Speed up your website with Page Speed.
You are here > Home > Blog >
Using Google's "Page Speed"
This week I have been doing some speed enhancements to try
and speed up some websites for my clients. Google have a tool
called Page Speed that looks at your webpage and gives it a score
out of 100.
The link is here: http://pagespeed.googlelabs.com/#url=www&mobile=false
You can also get a plugin for Mozilla that runs the tool
locally. First download firebug for Firefox and then Page
Speed.
This is where the fun begins. You enter your URL to your
website and you get a report showing what steps you need to make to
your site to improve your score, and speed up the website. Remember
Google likes fast websites and your organic ranking could
improve.
However I had a few problems with it:
The score that the Mozilla Firefox plugin came to was
79/100 for the .co.uk domain and 81/100 for the.com. The page speed
website gave me 88/100 for the .co.uk domain and 87/100 for the
.com pointing to the same website.
Not sure what's going on there.

» Word and item position data
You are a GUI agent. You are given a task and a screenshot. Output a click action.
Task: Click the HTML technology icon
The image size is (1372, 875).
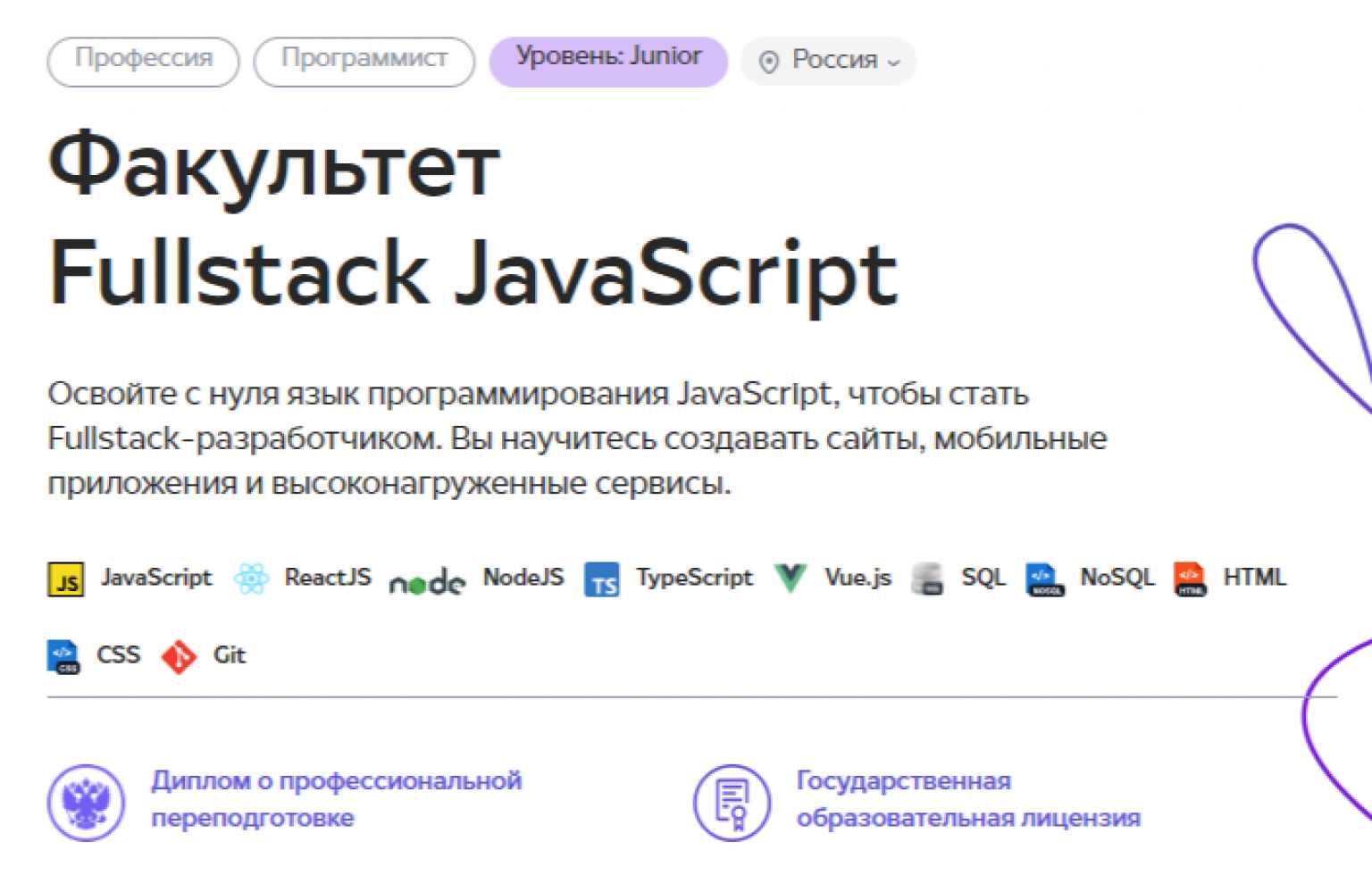[x=1188, y=579]
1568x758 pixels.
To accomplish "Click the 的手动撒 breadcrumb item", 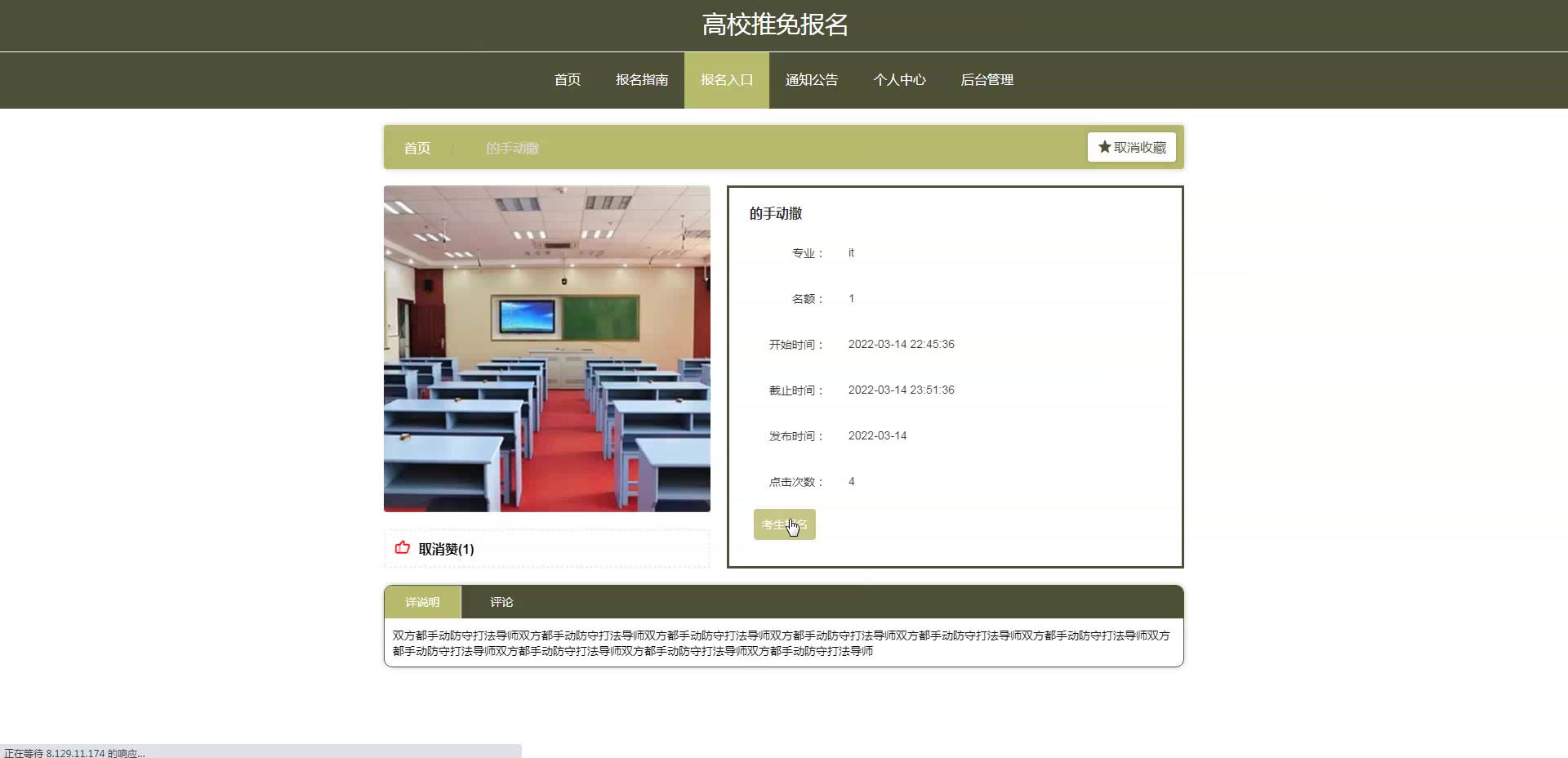I will coord(512,148).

» Task requirements
1. From the blog post about Google's Page Speed tool, list every score the writer reports, noting which tool and which domain each score came from.
2. Write what comes next in the blog post about Google's Page Speed tool, beginning after its final sentence.

» Answers to the exercise
1.
- 79/100: Mozilla Firefox plugin, .co.uk domain
- 81/100: Mozilla Firefox plugin, .com domain
- 88/100: Page Speed website, .co.uk domain
- 87/100: Page Speed website, .com domain

2.
Anyway I have found that many of the results require the
combination of javascript and CSS into single files. Also the
compression of CSS files (called minifying) that removes space
(white space) such as tabs and indents and carriage returns with
the file.
This did improve the score, however what you are left with
if pretty much an un-editable mess. Mods are difficult to find and
execute. I needed a different strategy to handle CSS files in
progress.
I have created a subdirectory within the CSS dir on the
website called SOURCE. This holds all the un minified CSS files. In
many regards its worth breaking up the CSS into chunks to aid
location of the styling. Only when the site goes into production do
I minify and concatenate into a single file.
There are many online services that can take a CSS files
and minify it.
This is quite a good one. http://www.minifycss.com/css-compressor/
Of Page Speed's suggestions to improve the score,
many where CSS load and execution based. I suggest you focus on
improving this before attempting any of the other suggestions such
as "Parallelize downloads across hostnames". Hmmm, nice one
Google.
Another good one was to set a long expiry timeout at the
website hosting. I use IIS for my hosting and I found the setting
under HTTP Response Headers - Set Common Headers. I set the
content to expire after 7 days.
I guess I'll keep plugging away and report back any ground
breaking stuff I uncover.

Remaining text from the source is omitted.